Tales of the Loremasters is a 1989 role-playing game adventure for Rolemaster published by Iron Crown Enterprises.

==Plot summary==
Tales of the Loremasters is an adventure in which the setting is a string of remote islands one thousand miles west of Emer.

==Publication history==
Tales of the Loremasters was written by Thomas Kane, with a cover by Tony Roberts, and illustrations by Jennell Jaquays (Note: Credited as Paul Jaquays.), and was published by Iron Crown Enterprises in 1989 as a 32-page book.

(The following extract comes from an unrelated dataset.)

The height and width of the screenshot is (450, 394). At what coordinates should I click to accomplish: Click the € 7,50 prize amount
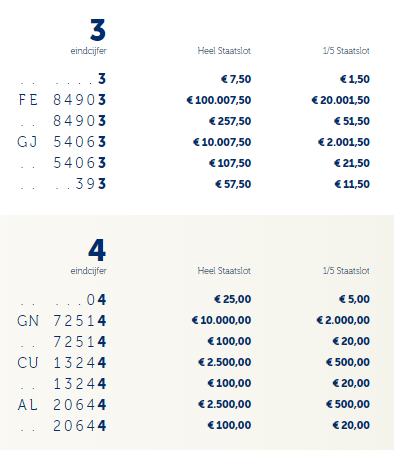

It was followed by a second book the following year, Tales of the Loremasters II, comprising 10 more adventure scenarios.

==Reception==
Oliver Johnson reviewed four supplements for RoleMaster set in Shadow World at the same time, in the August 1989 issue (#8) of Games International magazine: Journey to the Magic Isle, Demons of the Burning Night, Quellbourne: Land of the Silver Mist, and Tales of the Loremasters. Collectively, he concluded "too much of it is of the ‘seen it and done it all before’ variety" and that "Creatures and settings here are the worst side of amorphic[] all mush[sic] together into an unpalatable stew". To Tales specifically he awarded 3 1/2 stars out of 5, and stated that "generally non player characters are well thought out, particular in the Night Come Soon scenario."